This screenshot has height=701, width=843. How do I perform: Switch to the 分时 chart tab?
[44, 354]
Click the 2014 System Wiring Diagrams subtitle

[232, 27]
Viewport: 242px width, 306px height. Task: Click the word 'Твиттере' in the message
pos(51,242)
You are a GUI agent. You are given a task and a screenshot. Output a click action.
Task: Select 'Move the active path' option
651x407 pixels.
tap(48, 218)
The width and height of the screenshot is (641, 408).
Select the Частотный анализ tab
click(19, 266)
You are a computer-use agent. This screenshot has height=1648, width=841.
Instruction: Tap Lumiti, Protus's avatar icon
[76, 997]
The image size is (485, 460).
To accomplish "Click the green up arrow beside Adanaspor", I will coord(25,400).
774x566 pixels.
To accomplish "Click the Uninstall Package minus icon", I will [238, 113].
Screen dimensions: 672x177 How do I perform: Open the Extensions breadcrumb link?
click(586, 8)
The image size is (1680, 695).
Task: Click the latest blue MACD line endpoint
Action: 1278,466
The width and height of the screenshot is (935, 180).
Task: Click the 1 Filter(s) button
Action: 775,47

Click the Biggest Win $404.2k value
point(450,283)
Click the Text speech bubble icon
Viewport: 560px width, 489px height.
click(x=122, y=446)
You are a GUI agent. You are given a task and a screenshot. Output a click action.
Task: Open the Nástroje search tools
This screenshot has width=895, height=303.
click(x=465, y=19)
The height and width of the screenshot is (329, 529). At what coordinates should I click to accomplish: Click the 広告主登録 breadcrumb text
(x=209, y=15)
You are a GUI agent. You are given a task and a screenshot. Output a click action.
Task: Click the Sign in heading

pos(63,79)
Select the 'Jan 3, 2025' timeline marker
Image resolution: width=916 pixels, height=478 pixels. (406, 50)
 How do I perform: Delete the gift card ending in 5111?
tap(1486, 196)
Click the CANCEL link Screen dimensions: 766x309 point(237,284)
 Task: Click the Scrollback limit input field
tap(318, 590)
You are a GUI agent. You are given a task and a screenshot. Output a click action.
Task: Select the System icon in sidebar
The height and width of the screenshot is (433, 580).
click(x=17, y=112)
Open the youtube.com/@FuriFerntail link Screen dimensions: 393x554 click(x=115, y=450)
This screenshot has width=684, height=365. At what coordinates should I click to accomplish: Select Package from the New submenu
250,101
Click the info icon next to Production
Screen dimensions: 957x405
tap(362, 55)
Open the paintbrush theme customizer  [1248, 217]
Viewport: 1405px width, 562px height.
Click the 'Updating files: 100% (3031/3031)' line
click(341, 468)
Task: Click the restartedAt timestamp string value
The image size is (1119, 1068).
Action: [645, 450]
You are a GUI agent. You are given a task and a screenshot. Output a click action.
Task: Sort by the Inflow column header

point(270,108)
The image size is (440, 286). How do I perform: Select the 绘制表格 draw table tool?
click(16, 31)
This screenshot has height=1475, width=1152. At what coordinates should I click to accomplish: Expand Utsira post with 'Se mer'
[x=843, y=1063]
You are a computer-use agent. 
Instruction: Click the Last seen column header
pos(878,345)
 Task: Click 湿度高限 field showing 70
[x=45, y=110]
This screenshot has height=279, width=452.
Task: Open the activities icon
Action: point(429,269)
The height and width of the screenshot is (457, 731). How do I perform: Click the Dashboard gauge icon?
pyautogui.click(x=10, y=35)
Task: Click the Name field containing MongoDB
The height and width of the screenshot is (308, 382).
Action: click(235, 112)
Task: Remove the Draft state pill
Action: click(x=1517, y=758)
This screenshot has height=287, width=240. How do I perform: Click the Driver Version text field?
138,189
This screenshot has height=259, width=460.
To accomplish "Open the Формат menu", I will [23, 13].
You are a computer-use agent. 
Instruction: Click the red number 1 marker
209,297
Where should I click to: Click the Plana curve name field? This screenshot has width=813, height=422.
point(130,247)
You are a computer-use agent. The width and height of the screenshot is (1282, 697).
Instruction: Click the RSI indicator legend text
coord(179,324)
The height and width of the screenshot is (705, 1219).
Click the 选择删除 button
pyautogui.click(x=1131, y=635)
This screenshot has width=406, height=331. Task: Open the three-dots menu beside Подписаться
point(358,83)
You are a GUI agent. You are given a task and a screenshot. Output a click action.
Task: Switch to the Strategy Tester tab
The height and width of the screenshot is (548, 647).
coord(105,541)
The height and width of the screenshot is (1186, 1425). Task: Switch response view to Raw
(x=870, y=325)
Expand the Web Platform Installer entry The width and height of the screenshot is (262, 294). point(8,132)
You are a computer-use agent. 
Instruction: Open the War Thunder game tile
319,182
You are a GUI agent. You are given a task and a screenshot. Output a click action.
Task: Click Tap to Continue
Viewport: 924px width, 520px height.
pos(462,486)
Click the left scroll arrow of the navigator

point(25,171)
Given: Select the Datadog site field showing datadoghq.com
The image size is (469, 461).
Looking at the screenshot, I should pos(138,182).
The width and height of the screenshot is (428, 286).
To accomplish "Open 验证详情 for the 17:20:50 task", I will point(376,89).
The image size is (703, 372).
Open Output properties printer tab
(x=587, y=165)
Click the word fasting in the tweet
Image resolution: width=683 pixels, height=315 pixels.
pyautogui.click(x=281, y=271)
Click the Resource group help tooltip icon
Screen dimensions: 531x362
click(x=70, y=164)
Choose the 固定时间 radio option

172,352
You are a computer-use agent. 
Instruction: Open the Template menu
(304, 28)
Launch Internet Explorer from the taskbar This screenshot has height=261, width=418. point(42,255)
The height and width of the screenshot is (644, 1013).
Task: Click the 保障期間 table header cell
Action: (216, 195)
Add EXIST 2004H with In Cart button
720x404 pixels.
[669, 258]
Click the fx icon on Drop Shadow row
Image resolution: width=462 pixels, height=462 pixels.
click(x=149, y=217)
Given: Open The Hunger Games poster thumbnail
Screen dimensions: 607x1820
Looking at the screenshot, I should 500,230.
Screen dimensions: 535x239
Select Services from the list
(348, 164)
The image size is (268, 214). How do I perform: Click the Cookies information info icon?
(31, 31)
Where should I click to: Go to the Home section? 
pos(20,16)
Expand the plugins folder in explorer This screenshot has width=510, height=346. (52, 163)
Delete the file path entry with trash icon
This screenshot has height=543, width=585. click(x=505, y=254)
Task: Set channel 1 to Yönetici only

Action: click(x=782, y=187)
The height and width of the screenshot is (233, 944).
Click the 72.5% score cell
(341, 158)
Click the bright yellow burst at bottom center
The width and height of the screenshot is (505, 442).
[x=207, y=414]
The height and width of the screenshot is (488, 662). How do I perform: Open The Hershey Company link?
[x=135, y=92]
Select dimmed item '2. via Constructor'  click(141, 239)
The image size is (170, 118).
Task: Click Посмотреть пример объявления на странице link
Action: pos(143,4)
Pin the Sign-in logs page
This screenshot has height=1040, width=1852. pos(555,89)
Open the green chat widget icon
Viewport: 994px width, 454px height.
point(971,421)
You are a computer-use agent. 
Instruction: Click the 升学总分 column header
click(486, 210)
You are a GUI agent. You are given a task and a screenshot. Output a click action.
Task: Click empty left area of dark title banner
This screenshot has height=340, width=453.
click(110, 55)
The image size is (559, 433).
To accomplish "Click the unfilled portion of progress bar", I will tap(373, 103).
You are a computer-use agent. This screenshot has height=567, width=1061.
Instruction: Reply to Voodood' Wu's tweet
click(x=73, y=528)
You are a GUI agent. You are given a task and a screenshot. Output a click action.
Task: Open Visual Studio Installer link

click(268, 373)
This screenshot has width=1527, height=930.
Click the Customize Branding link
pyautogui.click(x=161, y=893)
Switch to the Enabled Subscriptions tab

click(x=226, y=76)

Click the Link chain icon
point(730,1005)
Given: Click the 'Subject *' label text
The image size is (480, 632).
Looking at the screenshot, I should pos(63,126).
=-=-=-=-=
Every record, word for word, must be returned.

This screenshot has height=701, width=843. How do I perform: Switch to the 分时 chart tab?
[44, 354]
Click the 2014 System Wiring Diagrams subtitle

[232, 27]
Viewport: 242px width, 306px height. Task: Click the word 'Твиттере' in the message
pos(51,242)
You are a GUI agent. You are given a task and a screenshot. Output a click action.
Task: Select 'Move the active path' option
651x407 pixels.
tap(48, 218)
The width and height of the screenshot is (641, 408).
Select the Частотный анализ tab
click(19, 266)
You are a computer-use agent. This screenshot has height=1648, width=841.
Instruction: Tap Lumiti, Protus's avatar icon
[76, 997]
The image size is (485, 460).
To accomplish "Click the green up arrow beside Adanaspor", I will coord(25,400).
774x566 pixels.
To accomplish "Click the Uninstall Package minus icon", I will [238, 113].
Screen dimensions: 672x177 How do I perform: Open the Extensions breadcrumb link?
click(586, 8)
The image size is (1680, 695).
Task: Click the latest blue MACD line endpoint
Action: 1278,466
The width and height of the screenshot is (935, 180).
Task: Click the 1 Filter(s) button
Action: 775,47

Click the Biggest Win $404.2k value
point(450,283)
Click the Text speech bubble icon
Viewport: 560px width, 489px height.
click(x=122, y=446)
You are a GUI agent. You are given a task and a screenshot. Output a click action.
Task: Open the Nástroje search tools
This screenshot has width=895, height=303.
click(x=465, y=19)
The height and width of the screenshot is (329, 529). At what coordinates should I click to accomplish: Click the 広告主登録 breadcrumb text
(x=209, y=15)
You are a GUI agent. You are given a task and a screenshot. Output a click action.
Task: Click the Sign in heading

pos(63,79)
Select the 'Jan 3, 2025' timeline marker
Image resolution: width=916 pixels, height=478 pixels. (406, 50)
 How do I perform: Delete the gift card ending in 5111?
tap(1486, 196)
Click the CANCEL link Screen dimensions: 766x309 point(237,284)
 Task: Click the Scrollback limit input field
tap(318, 590)
You are a GUI agent. You are given a task and a screenshot. Output a click action.
Task: Select the System icon in sidebar
The height and width of the screenshot is (433, 580).
click(x=17, y=112)
Open the youtube.com/@FuriFerntail link Screen dimensions: 393x554 click(x=115, y=450)
This screenshot has width=684, height=365. At what coordinates should I click to accomplish: Select Package from the New submenu
250,101
Click the info icon next to Production
Screen dimensions: 957x405
tap(362, 55)
Open the paintbrush theme customizer  [1248, 217]
Viewport: 1405px width, 562px height.
Click the 'Updating files: 100% (3031/3031)' line
click(341, 468)
Task: Click the restartedAt timestamp string value
The image size is (1119, 1068).
Action: [645, 450]
You are a GUI agent. You are given a task and a screenshot. Output a click action.
Task: Sort by the Inflow column header

point(270,108)
The image size is (440, 286). How do I perform: Select the 绘制表格 draw table tool?
click(16, 31)
This screenshot has height=1475, width=1152. At what coordinates should I click to accomplish: Expand Utsira post with 'Se mer'
[x=843, y=1063]
You are a computer-use agent. 
Instruction: Click the Last seen column header
pos(878,345)
 Task: Click 湿度高限 field showing 70
[x=45, y=110]
This screenshot has height=279, width=452.
Task: Open the activities icon
Action: point(429,269)
The height and width of the screenshot is (457, 731). How do I perform: Click the Dashboard gauge icon?
pyautogui.click(x=10, y=35)
Task: Click the Name field containing MongoDB
The height and width of the screenshot is (308, 382).
Action: click(235, 112)
Task: Remove the Draft state pill
Action: click(x=1517, y=758)
This screenshot has height=287, width=240. How do I perform: Click the Driver Version text field?
138,189
This screenshot has height=259, width=460.
To accomplish "Open the Формат menu", I will [23, 13].
You are a computer-use agent. 
Instruction: Click the red number 1 marker
209,297
Where should I click to: Click the Plana curve name field? This screenshot has width=813, height=422.
point(130,247)
You are a computer-use agent. The width and height of the screenshot is (1282, 697).
Instruction: Click the RSI indicator legend text
coord(179,324)
The height and width of the screenshot is (705, 1219).
Click the 选择删除 button
pyautogui.click(x=1131, y=635)
This screenshot has width=406, height=331. Task: Open the three-dots menu beside Подписаться
point(358,83)
You are a GUI agent. You are given a task and a screenshot. Output a click action.
Task: Switch to the Strategy Tester tab
The height and width of the screenshot is (548, 647).
coord(105,541)
The height and width of the screenshot is (1186, 1425). Task: Switch response view to Raw
(x=870, y=325)
Expand the Web Platform Installer entry The width and height of the screenshot is (262, 294). point(8,132)
You are a computer-use agent. 
Instruction: Open the War Thunder game tile
319,182
You are a GUI agent. You are given a task and a screenshot. Output a click action.
Task: Click Tap to Continue
Viewport: 924px width, 520px height.
pos(462,486)
Click the left scroll arrow of the navigator

point(25,171)
Given: Select the Datadog site field showing datadoghq.com
The image size is (469, 461).
Looking at the screenshot, I should pos(138,182).
The width and height of the screenshot is (428, 286).
To accomplish "Open 验证详情 for the 17:20:50 task", I will point(376,89).
The image size is (703, 372).
Open Output properties printer tab
(x=587, y=165)
Click the word fasting in the tweet
Image resolution: width=683 pixels, height=315 pixels.
pyautogui.click(x=281, y=271)
Click the Resource group help tooltip icon
Screen dimensions: 531x362
click(x=70, y=164)
Choose the 固定时间 radio option

172,352
You are a computer-use agent. 
Instruction: Open the Template menu
(304, 28)
Launch Internet Explorer from the taskbar This screenshot has height=261, width=418. point(42,255)
The height and width of the screenshot is (644, 1013).
Task: Click the 保障期間 table header cell
Action: (216, 195)
Add EXIST 2004H with In Cart button
720x404 pixels.
[669, 258]
Click the fx icon on Drop Shadow row
Image resolution: width=462 pixels, height=462 pixels.
click(x=149, y=217)
Given: Open The Hunger Games poster thumbnail
Screen dimensions: 607x1820
Looking at the screenshot, I should 500,230.
Screen dimensions: 535x239
Select Services from the list
(348, 164)
The image size is (268, 214). How do I perform: Click the Cookies information info icon?
(31, 31)
Where should I click to: Go to the Home section? 
pos(20,16)
Expand the plugins folder in explorer This screenshot has width=510, height=346. (52, 163)
Delete the file path entry with trash icon
This screenshot has height=543, width=585. click(x=505, y=254)
Task: Set channel 1 to Yönetici only

Action: click(x=782, y=187)
The height and width of the screenshot is (233, 944).
Click the 72.5% score cell
(341, 158)
Click the bright yellow burst at bottom center
The width and height of the screenshot is (505, 442).
[x=207, y=414]
The height and width of the screenshot is (488, 662). How do I perform: Open The Hershey Company link?
[x=135, y=92]
Select dimmed item '2. via Constructor'  click(141, 239)
The image size is (170, 118).
Task: Click Посмотреть пример объявления на странице link
Action: pos(143,4)
Pin the Sign-in logs page
This screenshot has height=1040, width=1852. pos(555,89)
Open the green chat widget icon
Viewport: 994px width, 454px height.
point(971,421)
You are a computer-use agent. 
Instruction: Click the 升学总分 column header
click(486, 210)
You are a GUI agent. You are given a task and a screenshot. Output a click action.
Task: Click empty left area of dark title banner
This screenshot has height=340, width=453.
click(110, 55)
The image size is (559, 433).
To accomplish "Click the unfilled portion of progress bar", I will tap(373, 103).
You are a computer-use agent. This screenshot has height=567, width=1061.
Instruction: Reply to Voodood' Wu's tweet
click(x=73, y=528)
You are a GUI agent. You are given a task and a screenshot. Output a click action.
Task: Open Visual Studio Installer link

click(268, 373)
This screenshot has width=1527, height=930.
Click the Customize Branding link
pyautogui.click(x=161, y=893)
Switch to the Enabled Subscriptions tab

click(x=226, y=76)

Click the Link chain icon
point(730,1005)
Given: Click the 'Subject *' label text
The image size is (480, 632).
Looking at the screenshot, I should pos(63,126).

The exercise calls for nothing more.